▶ _Given data_
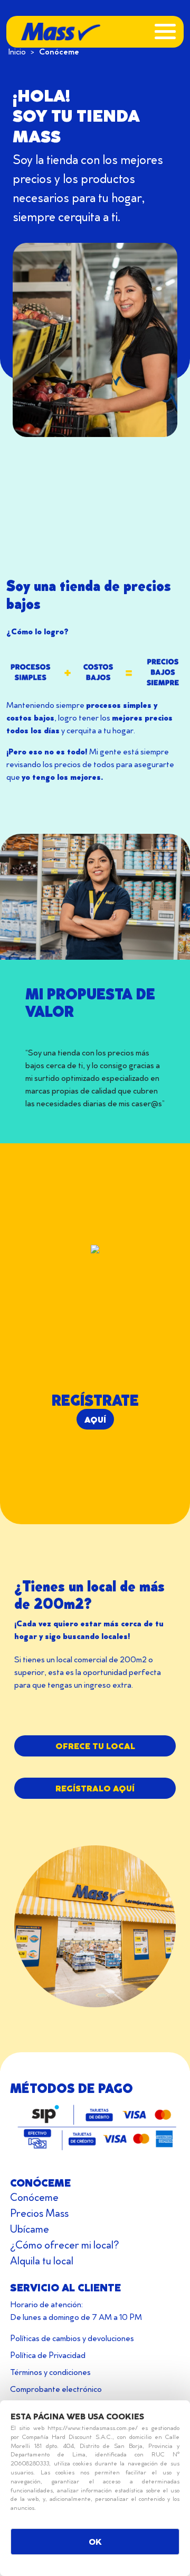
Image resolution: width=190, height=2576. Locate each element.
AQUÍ (95, 1419)
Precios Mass (39, 2212)
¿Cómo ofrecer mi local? (64, 2244)
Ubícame (29, 2228)
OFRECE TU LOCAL (95, 1746)
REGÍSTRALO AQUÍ (95, 1788)
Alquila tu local (41, 2260)
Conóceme (34, 2196)
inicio (17, 51)
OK (95, 2541)
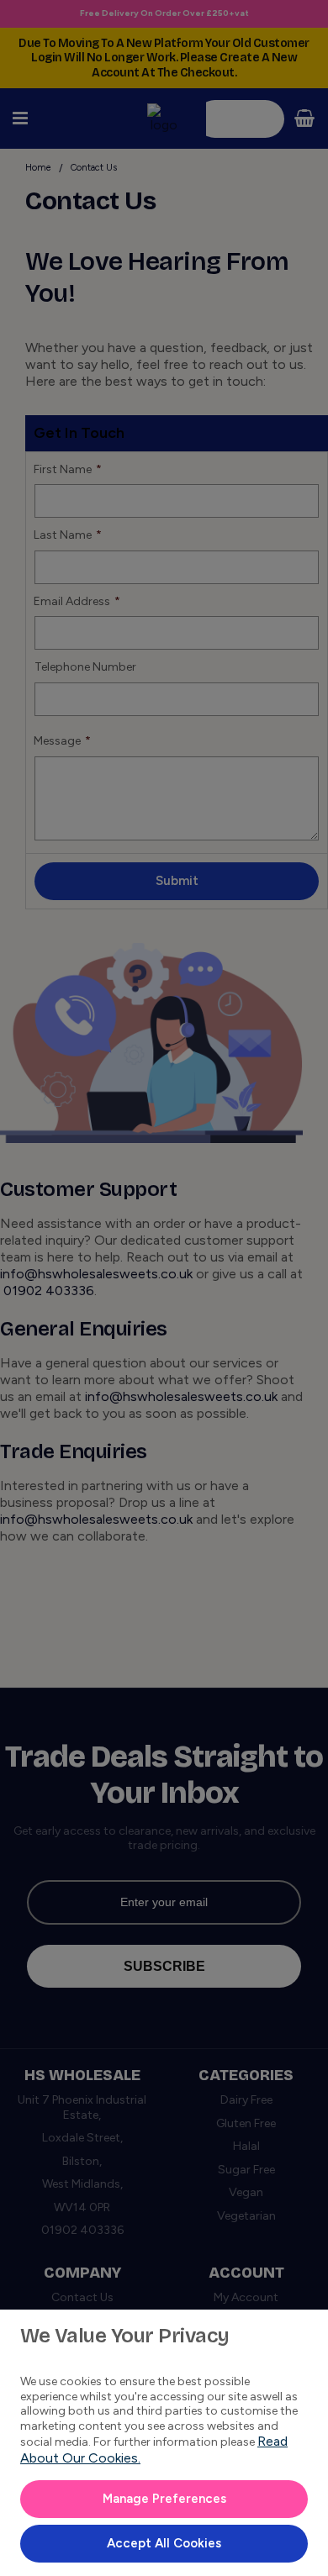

▶ _Your assignment_
Retype, word for word, only the lines from the line with "OFRECE TU LOCAL (95, 1746)" to the final line of the listing above; the pictures do not belong in the copy.

▶ _Your response_
OFRECE TU LOCAL (95, 1746)
REGÍSTRALO AQUÍ (95, 1788)
Alquila tu local (41, 2260)
Conóceme (34, 2196)
inicio (17, 51)
OK (95, 2541)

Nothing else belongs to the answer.